Post-Doc Aku Jakko Kammonen participation at Siam Conference on Computational Science and Engineering (CSE23)

A postdoctoral fellow of our group Dr. Aku Jaakko Kammonen participated in the recently concluded  Conference on Computational Science and Engineering (CSE23)  and presented a talk on Adaptive random Fourier features based on Metropolis sampling. The Conference held at Amsterdam, Netherlands, between February 26 - March 3, 2023.

Abstract:

The supervised learning problem to approximate a function $f:\mathbb R^d\to\mathbb R$ by a neural network approximation $\mathbb{R}^d\ni x\mapsto\sum_{k=1}^K\hat\beta_k e^{{\mathrm{i}}\omega_k\cdot x}$ with one hidden layer is studied as a random Fourier features algorithm. 

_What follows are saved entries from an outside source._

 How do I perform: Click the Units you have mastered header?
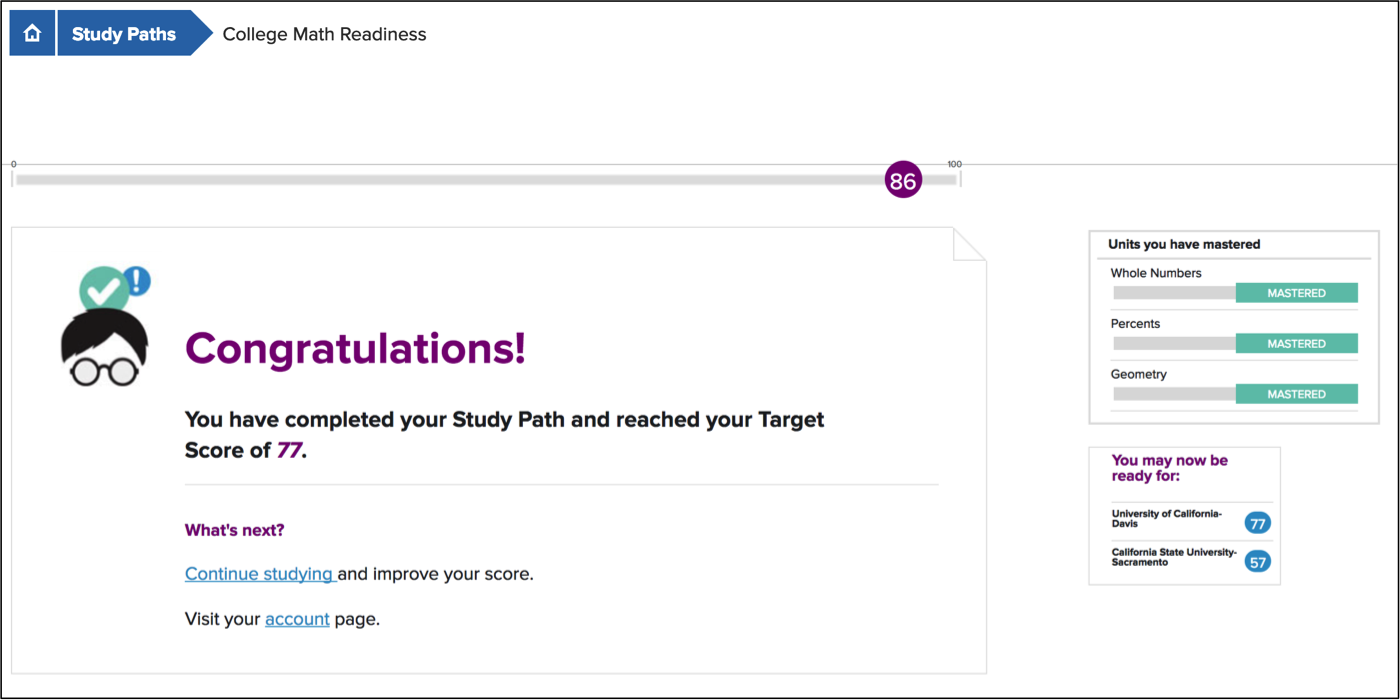pos(1184,244)
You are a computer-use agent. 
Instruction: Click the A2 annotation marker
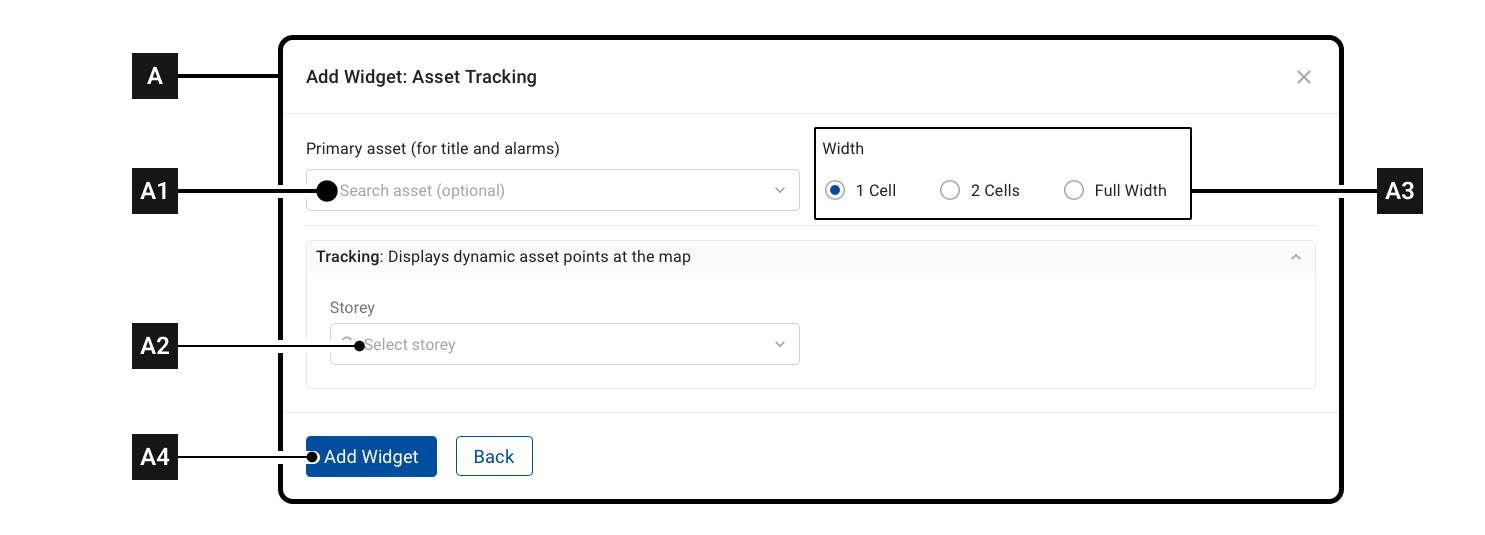[155, 346]
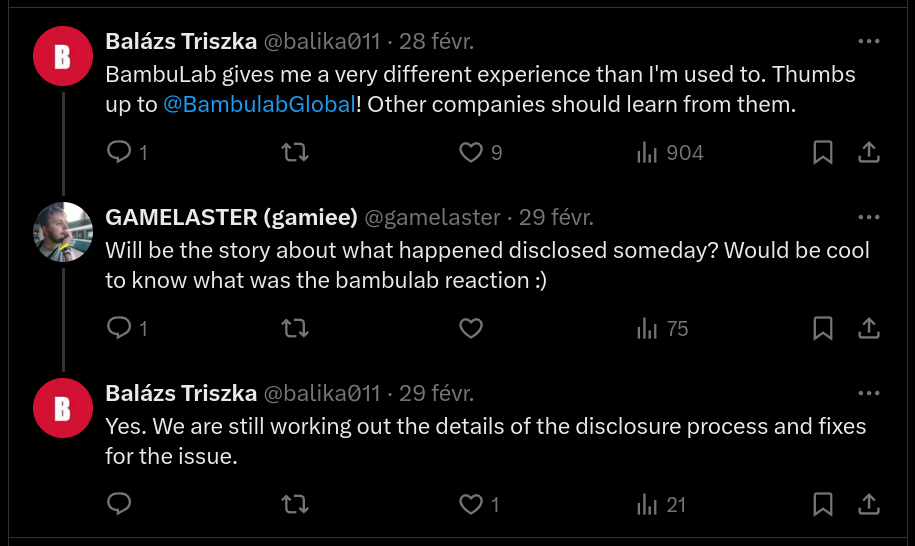Reply to Balázs Triszka's BambuLab tweet

120,153
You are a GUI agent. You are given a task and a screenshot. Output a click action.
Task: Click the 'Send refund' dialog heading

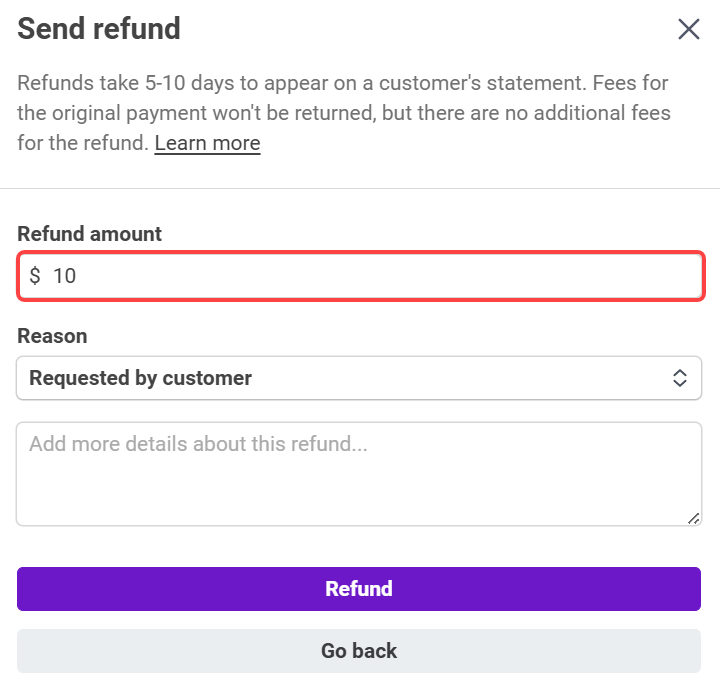click(x=99, y=29)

Here the mean square loss problem can be solved easily, since it is convex in the amplitude parameters $\hat\beta_k$ given a density $p:\mathbb R^d\to [0,\infty)$ for independent frequencies $\omega_k$. It is also well known that the corresponding generalization error is bounded by $K^{-1}\Vert \vert \hat f\vert ^2/((2\pi)^dp)\Vert _{L^1(\mathbb R^d)} $, where $\hat f$ is the Fourier transform of $f$. In my talk I will first show how the constant $\Vert \vert \hat f\vert ^2/((2\pi)^dp)\Vert _{L^1(\mathbb R^d)}$ can be minimized by optimally choosing the density $p$ and then how to approximately sample from this density, only using the data and certain adaptive Metropolis steps. I will also show results with other activation functions.

 

[1] Kammonen, Aku and Kiessling, Jonas and Plechac, Petr and Sandberg, Mattias and Szepessy, Anders. Adaptive random Fourier features with Metropolis sampling. Foundations of Data Science, 2020.

 

[2] Kammonen, Aku and Kiessling, Jonas and Plechac, Petr and Sandberg, Mattias and Szepessy, Anders and Tempone, Raul. Smaller generalization error derived for a deep residual neural network compared with shallow networks. IMA Journal of Numerical Analysis, 2022.